The end of the proof.
We have a greedy algorithm for cutting any heterogeneous string 4 or longer in length: select the first operation that preserves the heterogeneity; such an operation must exist by the argument above.
Now we came down to the case when we have a heterogeneous string of three elements. If the two are the same, we either have doublings like AAB , etc. Which, as we know, can be reduced to one element or we have two elements without a double type ABA=AC=B , which can also be reduced to one element, or we have three different elements, such as ABC . There are six permutations, all of which =1 in the group of associativity and commutativity; all of them can be reduced to two elements by any operation; however, they cannot be reduced below a homogeneous pair ( AA , BB or CC ), since 1 not allowed in the problem, so we know that the best we can do in this case.
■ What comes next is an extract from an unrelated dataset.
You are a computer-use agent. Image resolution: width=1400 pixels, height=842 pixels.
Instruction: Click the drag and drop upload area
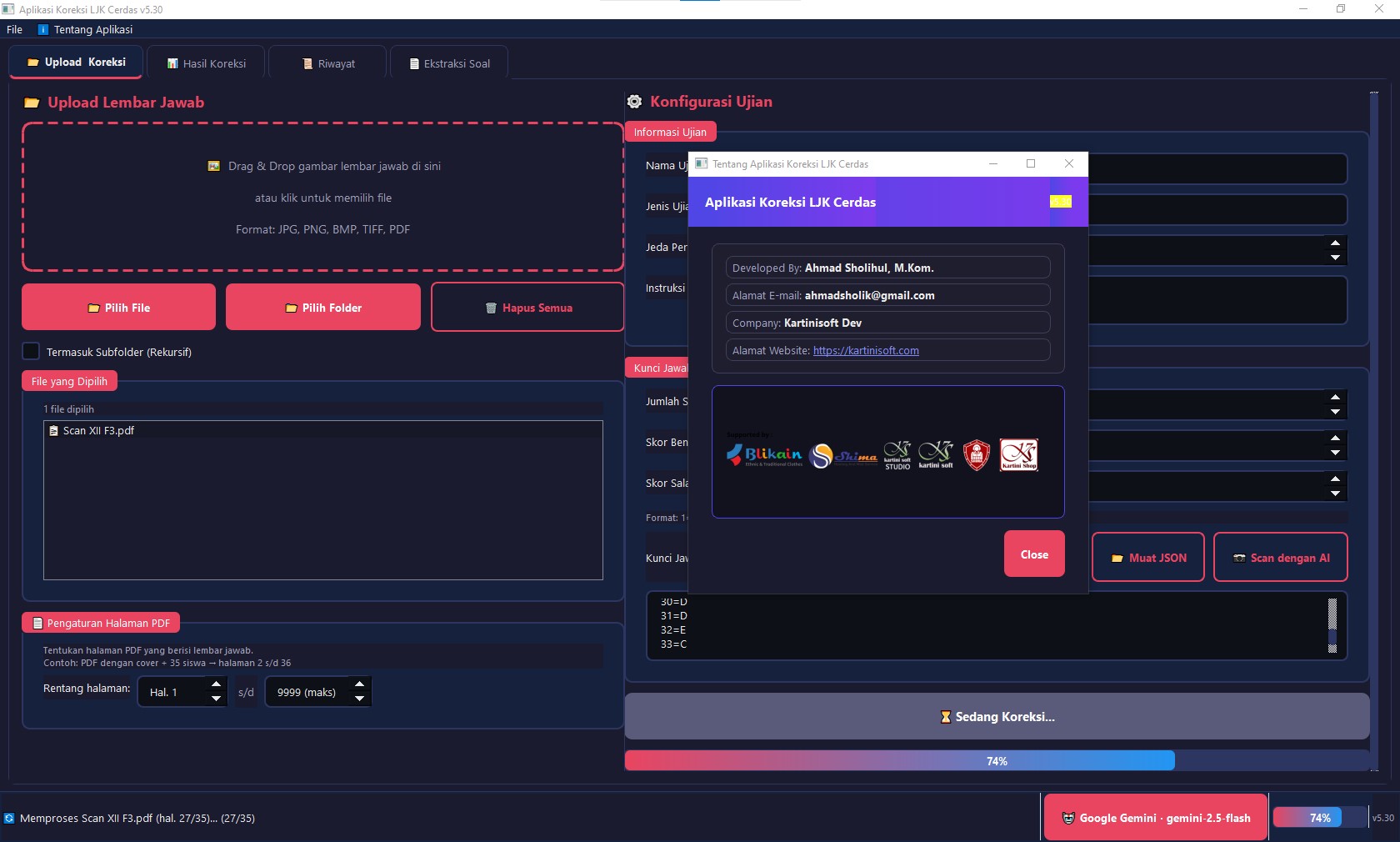tap(322, 198)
So, if the string is uniform, we can do nothing; if the string is heterogeneous and =A in the group, it can be reduced to A in the problem by a greedy algorithm that preserves heterogeneity at every step; the same if the string =B or =C in the group; finally, if the string is heterogeneous and =1 in the group, it can be reduced using the greedy algorithm, which keeps the unevenness as long as possible to one of AA , BB or CC . This is the best we can do with the group properties of the operation.
The program that solves the problem:
Now, since we know the possible results, our program can work in O(n) time as follows: if all the letters in a given string are the same, then reduction is impossible, so just print the length of the string. If the string is heterogeneous and equal to one in the group, print number 2; otherwise print number 1.
, , : A 's, B C A , B , C . a = a mod 2 , b = b mod 2 , c = c mod 2 , AA , BB CC . A , B , C 0, ABC=1 , 2, 1 . A , B , C 0, ( A , B C ), 2 , 1.